━━━ Given information ━━━
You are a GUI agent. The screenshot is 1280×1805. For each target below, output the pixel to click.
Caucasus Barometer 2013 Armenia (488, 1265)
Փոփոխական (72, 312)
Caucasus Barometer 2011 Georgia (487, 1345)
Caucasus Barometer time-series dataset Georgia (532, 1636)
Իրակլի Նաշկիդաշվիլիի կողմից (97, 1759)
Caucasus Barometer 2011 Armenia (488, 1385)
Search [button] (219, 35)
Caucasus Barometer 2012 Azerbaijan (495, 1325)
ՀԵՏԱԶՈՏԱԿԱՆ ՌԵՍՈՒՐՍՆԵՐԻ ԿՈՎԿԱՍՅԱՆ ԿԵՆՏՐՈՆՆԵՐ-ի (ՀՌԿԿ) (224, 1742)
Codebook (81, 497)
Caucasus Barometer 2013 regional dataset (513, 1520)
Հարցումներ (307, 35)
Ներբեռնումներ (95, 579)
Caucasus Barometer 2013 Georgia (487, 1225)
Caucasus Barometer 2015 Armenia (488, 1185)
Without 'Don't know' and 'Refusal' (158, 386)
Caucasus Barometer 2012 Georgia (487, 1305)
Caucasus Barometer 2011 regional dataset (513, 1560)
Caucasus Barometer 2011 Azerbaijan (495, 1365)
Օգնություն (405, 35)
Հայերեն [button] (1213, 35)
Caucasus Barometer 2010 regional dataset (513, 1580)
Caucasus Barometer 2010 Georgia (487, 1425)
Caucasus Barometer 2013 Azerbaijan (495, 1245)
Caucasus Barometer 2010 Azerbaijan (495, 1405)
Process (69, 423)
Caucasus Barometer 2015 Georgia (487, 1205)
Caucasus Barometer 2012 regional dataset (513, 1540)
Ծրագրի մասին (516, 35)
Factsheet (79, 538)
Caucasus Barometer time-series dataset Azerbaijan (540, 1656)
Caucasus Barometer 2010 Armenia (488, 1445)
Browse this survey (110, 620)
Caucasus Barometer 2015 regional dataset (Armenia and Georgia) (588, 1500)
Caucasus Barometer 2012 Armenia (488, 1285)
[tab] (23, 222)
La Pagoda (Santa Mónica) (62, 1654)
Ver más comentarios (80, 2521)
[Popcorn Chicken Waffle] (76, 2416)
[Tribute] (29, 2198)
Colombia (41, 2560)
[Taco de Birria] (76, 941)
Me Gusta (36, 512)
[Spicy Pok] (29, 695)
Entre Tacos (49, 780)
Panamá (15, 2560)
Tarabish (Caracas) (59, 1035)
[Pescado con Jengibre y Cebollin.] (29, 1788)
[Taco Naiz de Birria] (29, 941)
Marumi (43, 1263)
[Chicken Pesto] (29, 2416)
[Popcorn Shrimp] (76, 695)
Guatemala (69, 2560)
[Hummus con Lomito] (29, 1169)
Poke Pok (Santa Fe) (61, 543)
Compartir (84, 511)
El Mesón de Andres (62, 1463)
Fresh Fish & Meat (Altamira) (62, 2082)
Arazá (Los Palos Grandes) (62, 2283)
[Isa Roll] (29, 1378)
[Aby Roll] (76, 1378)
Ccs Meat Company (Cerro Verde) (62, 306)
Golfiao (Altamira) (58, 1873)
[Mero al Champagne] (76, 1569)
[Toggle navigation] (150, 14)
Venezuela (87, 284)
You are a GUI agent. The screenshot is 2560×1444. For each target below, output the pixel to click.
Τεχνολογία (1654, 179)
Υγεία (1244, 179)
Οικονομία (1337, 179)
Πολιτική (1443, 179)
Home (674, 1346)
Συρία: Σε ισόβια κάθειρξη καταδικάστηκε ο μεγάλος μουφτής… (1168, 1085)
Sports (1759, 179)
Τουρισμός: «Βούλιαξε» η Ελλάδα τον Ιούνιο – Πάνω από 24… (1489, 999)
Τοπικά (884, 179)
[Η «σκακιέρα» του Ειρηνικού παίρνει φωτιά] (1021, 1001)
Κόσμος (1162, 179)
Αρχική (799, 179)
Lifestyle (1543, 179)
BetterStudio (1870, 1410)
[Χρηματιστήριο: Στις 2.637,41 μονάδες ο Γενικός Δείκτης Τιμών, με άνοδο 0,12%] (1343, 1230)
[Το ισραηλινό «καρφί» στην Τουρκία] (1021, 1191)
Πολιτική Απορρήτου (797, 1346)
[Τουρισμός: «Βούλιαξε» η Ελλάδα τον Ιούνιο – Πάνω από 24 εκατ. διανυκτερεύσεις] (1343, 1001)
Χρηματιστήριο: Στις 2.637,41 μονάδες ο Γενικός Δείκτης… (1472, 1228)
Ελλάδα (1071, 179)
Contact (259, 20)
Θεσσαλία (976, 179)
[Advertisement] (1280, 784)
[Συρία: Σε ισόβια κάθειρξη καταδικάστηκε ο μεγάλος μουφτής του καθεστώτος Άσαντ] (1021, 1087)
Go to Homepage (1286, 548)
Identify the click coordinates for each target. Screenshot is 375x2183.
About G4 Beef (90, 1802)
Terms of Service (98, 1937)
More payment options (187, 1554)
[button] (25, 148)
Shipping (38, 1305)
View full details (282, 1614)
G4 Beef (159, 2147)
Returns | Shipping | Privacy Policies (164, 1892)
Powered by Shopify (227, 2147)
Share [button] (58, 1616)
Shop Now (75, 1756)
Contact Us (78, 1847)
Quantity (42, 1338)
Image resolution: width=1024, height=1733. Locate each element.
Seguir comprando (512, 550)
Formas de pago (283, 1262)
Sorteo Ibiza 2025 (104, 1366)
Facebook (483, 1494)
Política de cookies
━━━
#### Problem to work on
Each line of the data needs to be repeated exactly.

#### Exercise output
You are a GUI agent. The screenshot is 1280×1805. For each target below, output the pixel to click.
Caucasus Barometer 2013 Armenia (488, 1265)
Փոփոխական (72, 312)
Caucasus Barometer 2011 Georgia (487, 1345)
Caucasus Barometer time-series dataset Georgia (532, 1636)
Իրակլի Նաշկիդաշվիլիի կողմից (97, 1759)
Caucasus Barometer 2011 Armenia (488, 1385)
Search [button] (219, 35)
Caucasus Barometer 2012 Azerbaijan (495, 1325)
ՀԵՏԱԶՈՏԱԿԱՆ ՌԵՍՈՒՐՍՆԵՐԻ ԿՈՎԿԱՍՅԱՆ ԿԵՆՏՐՈՆՆԵՐ-ի (ՀՌԿԿ) (224, 1742)
Codebook (81, 497)
Caucasus Barometer 2013 regional dataset (513, 1520)
Հարցումներ (307, 35)
Ներբեռնումներ (95, 579)
Caucasus Barometer 2013 Georgia (487, 1225)
Caucasus Barometer 2015 Armenia (488, 1185)
Without 'Don't know' and 'Refusal' (158, 386)
Caucasus Barometer 2012 Georgia (487, 1305)
Caucasus Barometer 2011 regional dataset (513, 1560)
Caucasus Barometer 2011 Azerbaijan (495, 1365)
Օգնություն (405, 35)
Հայերեն [button] (1213, 35)
Caucasus Barometer 2010 regional dataset (513, 1580)
Caucasus Barometer 2010 Georgia (487, 1425)
Caucasus Barometer 2013 Azerbaijan (495, 1245)
Caucasus Barometer 2010 Azerbaijan (495, 1405)
Process (69, 423)
Caucasus Barometer 2015 Georgia (487, 1205)
Caucasus Barometer 2012 regional dataset (513, 1540)
Ծրագրի մասին (516, 35)
Factsheet (79, 538)
Caucasus Barometer time-series dataset Azerbaijan (540, 1656)
Caucasus Barometer 2010 Armenia (488, 1445)
Browse this survey (110, 620)
Caucasus Barometer 2015 regional dataset (Armenia and Georgia) (588, 1500)
Caucasus Barometer 2012 Armenia (488, 1285)
[tab] (23, 222)
La Pagoda (Santa Mónica) (62, 1654)
Ver más comentarios (80, 2521)
[Popcorn Chicken Waffle] (76, 2416)
[Tribute] (29, 2198)
Colombia (41, 2560)
[Taco de Birria] (76, 941)
Me Gusta (36, 512)
[Spicy Pok] (29, 695)
Entre Tacos (49, 780)
Panamá (15, 2560)
Tarabish (Caracas) (59, 1035)
[Pescado con Jengibre y Cebollin.] (29, 1788)
[Taco Naiz de Birria] (29, 941)
Marumi (43, 1263)
[Chicken Pesto] (29, 2416)
[Popcorn Shrimp] (76, 695)
Guatemala (69, 2560)
[Hummus con Lomito] (29, 1169)
Poke Pok (Santa Fe) (61, 543)
Compartir (84, 511)
El Mesón de Andres (62, 1463)
Fresh Fish & Meat (Altamira) (62, 2082)
Arazá (Los Palos Grandes) (62, 2283)
[Isa Roll] (29, 1378)
[Aby Roll] (76, 1378)
Ccs Meat Company (Cerro Verde) (62, 306)
Golfiao (Altamira) (58, 1873)
[Mero al Champagne] (76, 1569)
[Toggle navigation] (150, 14)
Venezuela (87, 284)
You are a GUI agent. The screenshot is 2560×1444. For each target below, output the pixel to click.
Τεχνολογία (1654, 179)
Υγεία (1244, 179)
Οικονομία (1337, 179)
Πολιτική (1443, 179)
Home (674, 1346)
Συρία: Σε ισόβια κάθειρξη καταδικάστηκε ο μεγάλος μουφτής… (1168, 1085)
Sports (1759, 179)
Τουρισμός: «Βούλιαξε» η Ελλάδα τον Ιούνιο – Πάνω από 24… (1489, 999)
Τοπικά (884, 179)
[Η «σκακιέρα» του Ειρηνικού παίρνει φωτιά] (1021, 1001)
Κόσμος (1162, 179)
Αρχική (799, 179)
Lifestyle (1543, 179)
BetterStudio (1870, 1410)
[Χρηματιστήριο: Στις 2.637,41 μονάδες ο Γενικός Δείκτης Τιμών, με άνοδο 0,12%] (1343, 1230)
[Το ισραηλινό «καρφί» στην Τουρκία] (1021, 1191)
Πολιτική Απορρήτου (797, 1346)
[Τουρισμός: «Βούλιαξε» η Ελλάδα τον Ιούνιο – Πάνω από 24 εκατ. διανυκτερεύσεις] (1343, 1001)
Χρηματιστήριο: Στις 2.637,41 μονάδες ο Γενικός Δείκτης… (1472, 1228)
Ελλάδα (1071, 179)
Contact (259, 20)
Θεσσαλία (976, 179)
[Advertisement] (1280, 784)
[Συρία: Σε ισόβια κάθειρξη καταδικάστηκε ο μεγάλος μουφτής του καθεστώτος Άσαντ] (1021, 1087)
Go to Homepage (1286, 548)
Identify the click coordinates for each target. Screenshot is 375x2183.
About G4 Beef (90, 1802)
Terms of Service (98, 1937)
More payment options (187, 1554)
[button] (25, 148)
Shipping (38, 1305)
View full details (282, 1614)
G4 Beef (159, 2147)
Returns | Shipping | Privacy Policies (164, 1892)
Powered by Shopify (227, 2147)
Share [button] (58, 1616)
Shop Now (75, 1756)
Contact Us (78, 1847)
Quantity (42, 1338)
Image resolution: width=1024, height=1733. Locate each element.
Seguir comprando (512, 550)
Formas de pago (283, 1262)
Sorteo Ibiza 2025 (104, 1366)
Facebook (483, 1494)
Política de cookies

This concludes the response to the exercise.